A campaign co-founded by U2's Bono, and backed with Gates and Google money, wants Barack Obama and John McCain to answer one question: "What will you do about global poverty and disease?"

It's a question with many parts, obviously. The ONE Campaign wants to stop the spread of malaria and AIDS, and to improve access to education and safe drinking water around the world. So it needs to make the American people care and persuade the next president to act. Right now the campaign's starting small, with that question and a petition.

Roughly 100,000 people signed the petition, which demands that the question be asked at tomorrow's presidential debate. And, perhaps in case that doesn't work (apparently only two questions about extreme poverty have been asked at debates since 1960), ONE is asking the question itself with a TV ad running on cable and continuing through the last presidential debate in mid-October.

Maybe the middle of a financial meltdown isn't the best time to ask people to contemplate malaria. But ONE has been planning -- and financing -- this campaign for a long time.
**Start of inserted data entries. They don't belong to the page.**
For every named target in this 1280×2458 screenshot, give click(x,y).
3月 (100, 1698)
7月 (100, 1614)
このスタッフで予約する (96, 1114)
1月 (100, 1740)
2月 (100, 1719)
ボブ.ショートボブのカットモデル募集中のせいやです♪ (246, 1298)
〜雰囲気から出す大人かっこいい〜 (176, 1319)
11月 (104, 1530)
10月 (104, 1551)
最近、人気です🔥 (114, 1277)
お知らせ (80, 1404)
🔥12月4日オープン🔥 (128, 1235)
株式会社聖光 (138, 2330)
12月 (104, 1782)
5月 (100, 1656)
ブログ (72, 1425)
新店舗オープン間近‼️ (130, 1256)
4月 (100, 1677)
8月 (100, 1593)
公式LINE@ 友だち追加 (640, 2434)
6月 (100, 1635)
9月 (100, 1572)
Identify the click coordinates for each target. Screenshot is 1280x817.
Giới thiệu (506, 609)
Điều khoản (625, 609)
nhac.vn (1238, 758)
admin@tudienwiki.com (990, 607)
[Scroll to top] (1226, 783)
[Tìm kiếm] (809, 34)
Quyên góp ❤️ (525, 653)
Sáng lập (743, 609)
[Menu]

Google gave ONE $3 million this year "to ensure global health and development issues, specifically the need to conquer malaria, are prominently represented in 2008 U.S. presidential election campaigns." The Bill and Melinda Gates Foundation donated $22 million last year, according to the Foundation Center.

Also last year, ONE appointed a Gates Foundation exec as its new CEO. And it merged with Bono's organization DATA, which stands for Debt, AIDS, Trade, Africa. DATA are the same folks who brought us (PRODUCT) RED -- they really like capitalized letters -- which is the brand that raises money for the Global Fund to Fight AIDS, Tuberculosis and Malaria.

John McCain might have a leg up on answering ONE's question, since he talked it over yesterday with Bono.